What you need to do
Determine how many lines below contain the word "agent", then write that number by itself.
------------------------------------
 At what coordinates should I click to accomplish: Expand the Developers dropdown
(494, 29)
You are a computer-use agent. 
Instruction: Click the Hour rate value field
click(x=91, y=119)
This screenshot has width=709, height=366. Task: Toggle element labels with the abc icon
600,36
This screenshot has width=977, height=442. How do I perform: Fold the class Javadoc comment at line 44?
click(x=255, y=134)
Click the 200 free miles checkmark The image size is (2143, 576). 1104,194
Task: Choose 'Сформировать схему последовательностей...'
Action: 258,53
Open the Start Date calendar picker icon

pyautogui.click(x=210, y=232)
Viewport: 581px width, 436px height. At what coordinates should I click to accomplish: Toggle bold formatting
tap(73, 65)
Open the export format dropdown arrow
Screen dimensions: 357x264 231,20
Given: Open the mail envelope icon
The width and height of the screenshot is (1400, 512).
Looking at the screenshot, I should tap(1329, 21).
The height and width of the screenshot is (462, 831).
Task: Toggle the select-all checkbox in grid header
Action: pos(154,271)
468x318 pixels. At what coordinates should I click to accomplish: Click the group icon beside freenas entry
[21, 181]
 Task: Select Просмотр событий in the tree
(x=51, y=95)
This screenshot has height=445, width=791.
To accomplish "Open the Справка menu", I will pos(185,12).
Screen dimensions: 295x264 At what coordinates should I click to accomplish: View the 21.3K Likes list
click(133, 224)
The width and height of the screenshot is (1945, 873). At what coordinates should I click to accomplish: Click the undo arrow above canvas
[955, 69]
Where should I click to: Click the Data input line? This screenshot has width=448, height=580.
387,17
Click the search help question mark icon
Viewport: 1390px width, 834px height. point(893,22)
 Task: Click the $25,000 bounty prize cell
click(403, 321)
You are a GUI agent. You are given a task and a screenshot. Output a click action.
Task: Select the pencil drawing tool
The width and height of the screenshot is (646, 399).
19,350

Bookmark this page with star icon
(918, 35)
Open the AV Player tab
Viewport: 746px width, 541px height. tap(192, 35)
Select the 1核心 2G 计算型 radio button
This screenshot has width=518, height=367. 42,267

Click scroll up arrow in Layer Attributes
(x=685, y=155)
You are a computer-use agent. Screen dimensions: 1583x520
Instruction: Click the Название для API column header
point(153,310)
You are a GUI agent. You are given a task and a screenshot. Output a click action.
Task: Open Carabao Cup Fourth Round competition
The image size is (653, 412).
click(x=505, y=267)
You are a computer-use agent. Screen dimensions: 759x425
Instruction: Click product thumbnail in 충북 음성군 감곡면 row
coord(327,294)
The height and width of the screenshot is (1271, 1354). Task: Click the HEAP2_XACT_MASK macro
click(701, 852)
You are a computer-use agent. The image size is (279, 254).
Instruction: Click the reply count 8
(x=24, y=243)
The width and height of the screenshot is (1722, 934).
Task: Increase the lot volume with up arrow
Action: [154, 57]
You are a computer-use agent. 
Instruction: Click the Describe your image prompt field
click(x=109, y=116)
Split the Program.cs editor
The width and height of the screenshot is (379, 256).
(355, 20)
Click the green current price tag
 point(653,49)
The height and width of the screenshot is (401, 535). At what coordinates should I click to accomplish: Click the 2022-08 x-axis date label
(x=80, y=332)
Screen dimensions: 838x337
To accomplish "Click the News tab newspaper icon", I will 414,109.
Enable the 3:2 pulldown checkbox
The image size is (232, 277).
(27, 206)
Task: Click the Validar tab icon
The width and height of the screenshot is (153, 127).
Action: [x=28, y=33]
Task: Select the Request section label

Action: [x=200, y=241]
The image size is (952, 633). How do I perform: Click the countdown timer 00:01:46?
------------------------------------
Answer to the problem
7